After two minutes, check the fish. The fish meat should be flaky. Let it cook for two more minutes to achieve it.
The sura/shark fish is cooked perfectly, with the skin almost falling off the meat.
Drain the fish in a colander until all the water is completely drained.
Peel the skin of the sura fish as shown. After peeling the fish’s skin, rinse the pieces in running water to remove any sandy residue (shark fish skin tends to have grainy residue).
After peeling the skin off the fish pieces, crumble the fish into small pieces and keep it aside.
In a pan, heat oil over medium heat. Add mustard seeds and dal to the oil and let it splutter and turn golden brown.
Now add in chopped onions and saute until it turns translucent.
Add the crushed garlic cloves and green chillies and continue sautéing for two minutes.

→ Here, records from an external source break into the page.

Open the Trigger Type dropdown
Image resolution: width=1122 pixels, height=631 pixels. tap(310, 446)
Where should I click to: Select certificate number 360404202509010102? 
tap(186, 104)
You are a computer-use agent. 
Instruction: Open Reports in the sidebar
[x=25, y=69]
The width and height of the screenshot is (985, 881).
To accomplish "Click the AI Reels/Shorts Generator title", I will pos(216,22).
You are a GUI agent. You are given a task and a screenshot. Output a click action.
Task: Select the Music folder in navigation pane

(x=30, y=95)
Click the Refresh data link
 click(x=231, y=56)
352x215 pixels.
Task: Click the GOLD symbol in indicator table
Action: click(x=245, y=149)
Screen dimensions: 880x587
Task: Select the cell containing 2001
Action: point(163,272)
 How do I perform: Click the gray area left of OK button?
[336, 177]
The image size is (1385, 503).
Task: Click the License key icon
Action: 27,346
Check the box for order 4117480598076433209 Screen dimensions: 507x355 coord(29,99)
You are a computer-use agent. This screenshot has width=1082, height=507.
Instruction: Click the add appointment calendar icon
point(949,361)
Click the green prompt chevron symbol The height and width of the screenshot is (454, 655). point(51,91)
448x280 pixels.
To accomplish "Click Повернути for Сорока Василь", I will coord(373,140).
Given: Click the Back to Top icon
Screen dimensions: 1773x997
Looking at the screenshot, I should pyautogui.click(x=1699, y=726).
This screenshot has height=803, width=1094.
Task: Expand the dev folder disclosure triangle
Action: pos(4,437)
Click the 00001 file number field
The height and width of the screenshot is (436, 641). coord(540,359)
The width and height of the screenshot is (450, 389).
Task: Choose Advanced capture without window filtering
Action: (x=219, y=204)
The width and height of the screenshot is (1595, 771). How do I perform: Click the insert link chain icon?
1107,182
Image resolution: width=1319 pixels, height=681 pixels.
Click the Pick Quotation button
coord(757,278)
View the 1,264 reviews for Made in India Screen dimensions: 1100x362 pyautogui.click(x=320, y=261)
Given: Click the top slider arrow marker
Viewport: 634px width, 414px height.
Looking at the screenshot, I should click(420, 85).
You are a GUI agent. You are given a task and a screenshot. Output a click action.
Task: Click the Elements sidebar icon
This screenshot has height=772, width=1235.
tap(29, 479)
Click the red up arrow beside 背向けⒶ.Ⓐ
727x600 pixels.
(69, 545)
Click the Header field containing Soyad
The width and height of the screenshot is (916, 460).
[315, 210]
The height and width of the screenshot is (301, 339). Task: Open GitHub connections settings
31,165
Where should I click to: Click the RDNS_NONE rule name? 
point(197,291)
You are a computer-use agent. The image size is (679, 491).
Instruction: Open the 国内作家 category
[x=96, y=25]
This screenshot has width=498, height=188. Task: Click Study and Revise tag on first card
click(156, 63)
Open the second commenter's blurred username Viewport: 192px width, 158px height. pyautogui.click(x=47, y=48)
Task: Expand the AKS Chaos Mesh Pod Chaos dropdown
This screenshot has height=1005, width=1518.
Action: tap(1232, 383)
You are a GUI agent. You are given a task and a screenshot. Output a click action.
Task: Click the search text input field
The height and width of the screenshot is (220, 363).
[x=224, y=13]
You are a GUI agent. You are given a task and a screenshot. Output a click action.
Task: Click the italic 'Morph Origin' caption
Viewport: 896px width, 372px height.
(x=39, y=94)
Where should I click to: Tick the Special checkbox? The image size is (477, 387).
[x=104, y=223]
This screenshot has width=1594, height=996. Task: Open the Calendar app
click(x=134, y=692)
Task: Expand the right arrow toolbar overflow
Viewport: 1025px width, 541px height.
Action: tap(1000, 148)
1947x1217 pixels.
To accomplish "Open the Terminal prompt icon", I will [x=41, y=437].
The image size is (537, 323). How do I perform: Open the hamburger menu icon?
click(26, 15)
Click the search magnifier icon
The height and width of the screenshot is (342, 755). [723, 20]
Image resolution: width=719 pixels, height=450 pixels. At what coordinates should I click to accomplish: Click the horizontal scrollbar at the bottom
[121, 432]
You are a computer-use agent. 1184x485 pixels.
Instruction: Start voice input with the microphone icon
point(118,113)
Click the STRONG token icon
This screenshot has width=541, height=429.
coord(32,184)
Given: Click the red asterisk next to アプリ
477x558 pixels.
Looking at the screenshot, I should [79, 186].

To make puttu more aromatic, add ginger garlic paste and saute until the raw smell disappears.
Add curry leaves and turmeric powder to enhance flavour and colour in sura meen puttu.
Now goes in fish scramble. Gently mix as the fish is already cooked, and we do not want the sura puttu to become mushy.
Finally, add in grated coconut. Adding coconut is optional. Mix until the coconut is evenly distributed throughout the sura puttu.